*** Text under study Section Begins ***

What Canada’s newly revised GDP numbers mean for HR

Stats Canada redoes its sums - we’re not as bad as 2017, just 2022

What Canada’s newly revised GDP numbers mean for HR

Statistics Canada has just re-released its Q3 numbers, and in some good news, they’re not as bad as they were — dropping to a slightly unimpressive 2022 level rather than a dire 2017 level as first thought.

Canada’s economy showed a bit of renewed energy in the third quarter of 2025, with GDP edging up 0.6 per cent after a decline earlier in the year. For HR leaders, the report offers a useful snapshot of where the labour market is heading — and where pressure points are building.

While the data touch on everything from exports to weapon-system investments, the themes that matter most to HR are clear: slowing household demand, cautious employers, rising wages across most sectors and a workforce still adapting to shifting cost pressures.

Wage growth returns — but unevenly

Compensation of employees rose 1.1 per cent in the quarter, following a modest 0.3 per cent increase in the spring. Most industries saw wages climb, including professional and personal services, finance, real estate, company management, and health care.

That makes for a steady, if not dramatic, pace of wage growth — something HR teams will want to anticipate during year-end reviews and 2026 budgeting cycles.

The wage picture wasn’t uniform, though. Federal government public administration excluding the military saw wages fall, reflecting the ebb and flow of election-related spending. Meanwhile, provinces varied widely, with New Brunswick recording the strongest growth and British Columbia the least.

For HR planners, this adds another layer to already complex regional talent strategies.

Households pull back — a sign for consumer-facing employers

Household spending dipped 0.1 per cent in the quarter, largely because Canadians bought fewer vehicles. On a per-person basis, household spending actually declined slightly.

For HR teams in retail, hospitality and consumer services, this may translate into softer demand heading into 2026 — and potentially slower hiring or more cautious scheduling.

The saving rate rose to 4.7 per cent, suggesting that even with rising wages, Canadians remain wary. That mood of caution tends to influence everything from voluntary turnover to benefit selection, as workers prioritize financial stability.

Business investment flatlines

Corporate Canada is taking a wait-and-see approach. Business capital investment was essentially unchanged, with gains in residential and engineering structures offset by cuts in machinery, equipment and non-residential buildings.

For HR, flat investment often correlates with tempered hiring, slower expansions and a focus on efficiency rather than growth.

Sectors tied to tangible capital — manufacturing, resources, construction — may feel this cooling first. On the other hand, professional services and finance, which saw stronger wage gains, remain relative bright spots for talent demand.

Employment costs shift as mortgage pressures ease

A notable detail for HR teams is the slight decline in household mortgage interest payments as rate cuts began filtering through. While not a dramatic change, it could relieve some financial stress among employees.

*** Text under study Section Ends ***

Try it
Copy out the passage of the article on Canada's revised GDP numbers, starting at "Household spending dipped" and ending at "actually declined slightly.". The entries have no connection to the article.

*** Extracted data Section Begins ***

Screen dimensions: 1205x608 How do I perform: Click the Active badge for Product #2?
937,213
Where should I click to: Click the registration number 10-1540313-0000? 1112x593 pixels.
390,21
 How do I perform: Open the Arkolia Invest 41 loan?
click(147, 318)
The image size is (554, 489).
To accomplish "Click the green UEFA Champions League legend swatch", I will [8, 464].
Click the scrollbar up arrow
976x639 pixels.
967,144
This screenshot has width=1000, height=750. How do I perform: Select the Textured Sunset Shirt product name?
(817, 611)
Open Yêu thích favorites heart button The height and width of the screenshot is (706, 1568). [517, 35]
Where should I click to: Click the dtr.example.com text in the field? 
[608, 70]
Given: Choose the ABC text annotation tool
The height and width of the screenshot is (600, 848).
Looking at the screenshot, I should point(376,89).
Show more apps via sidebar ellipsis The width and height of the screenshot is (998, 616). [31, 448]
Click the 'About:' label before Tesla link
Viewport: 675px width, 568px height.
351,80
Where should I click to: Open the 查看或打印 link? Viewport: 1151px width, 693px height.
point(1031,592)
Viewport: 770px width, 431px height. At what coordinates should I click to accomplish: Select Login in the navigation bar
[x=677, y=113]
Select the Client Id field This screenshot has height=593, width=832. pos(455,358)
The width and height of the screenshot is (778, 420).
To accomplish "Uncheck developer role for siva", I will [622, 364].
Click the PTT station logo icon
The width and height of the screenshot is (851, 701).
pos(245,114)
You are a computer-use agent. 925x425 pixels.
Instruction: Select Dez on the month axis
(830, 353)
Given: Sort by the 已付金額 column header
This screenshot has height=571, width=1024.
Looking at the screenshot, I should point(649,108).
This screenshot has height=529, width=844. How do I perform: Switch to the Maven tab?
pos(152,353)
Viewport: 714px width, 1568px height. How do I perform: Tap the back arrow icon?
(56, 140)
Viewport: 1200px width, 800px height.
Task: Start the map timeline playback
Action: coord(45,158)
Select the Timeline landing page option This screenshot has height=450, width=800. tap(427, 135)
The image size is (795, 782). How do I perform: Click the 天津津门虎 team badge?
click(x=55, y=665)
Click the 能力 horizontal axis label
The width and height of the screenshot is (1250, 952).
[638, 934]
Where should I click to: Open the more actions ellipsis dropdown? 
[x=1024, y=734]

*** Extracted data Section Ends ***

Task output
Household spending dipped 0.1 per cent in the quarter, largely because Canadians bought fewer vehicles. On a per-person basis, household spending actually declined slightly.